WHAT NEEDS TO BE DONE:
Rewrite the items below, putting "Display size" in place of "Screen dimensions" and keeping everything else the same.

EXERCISE MATERIAL:
####################
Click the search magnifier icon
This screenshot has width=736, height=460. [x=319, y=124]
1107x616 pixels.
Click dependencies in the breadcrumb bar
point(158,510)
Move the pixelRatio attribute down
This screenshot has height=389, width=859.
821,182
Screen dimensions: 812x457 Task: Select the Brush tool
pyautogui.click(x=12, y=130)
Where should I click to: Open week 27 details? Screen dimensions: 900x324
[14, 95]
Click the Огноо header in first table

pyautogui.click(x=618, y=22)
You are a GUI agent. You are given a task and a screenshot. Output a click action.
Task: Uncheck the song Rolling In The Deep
####################
COMPLETED EXERCISE:
Click the search magnifier icon
This screenshot has width=736, height=460. [x=319, y=124]
1107x616 pixels.
Click dependencies in the breadcrumb bar
point(158,510)
Move the pixelRatio attribute down
This screenshot has height=389, width=859.
821,182
Display size: 812x457 Task: Select the Brush tool
pyautogui.click(x=12, y=130)
Where should I click to: Open week 27 details? Display size: 900x324
[14, 95]
Click the Огноо header in first table

pyautogui.click(x=618, y=22)
You are a GUI agent. You are given a task and a screenshot. Output a click action.
Task: Uncheck the song Rolling In The Deep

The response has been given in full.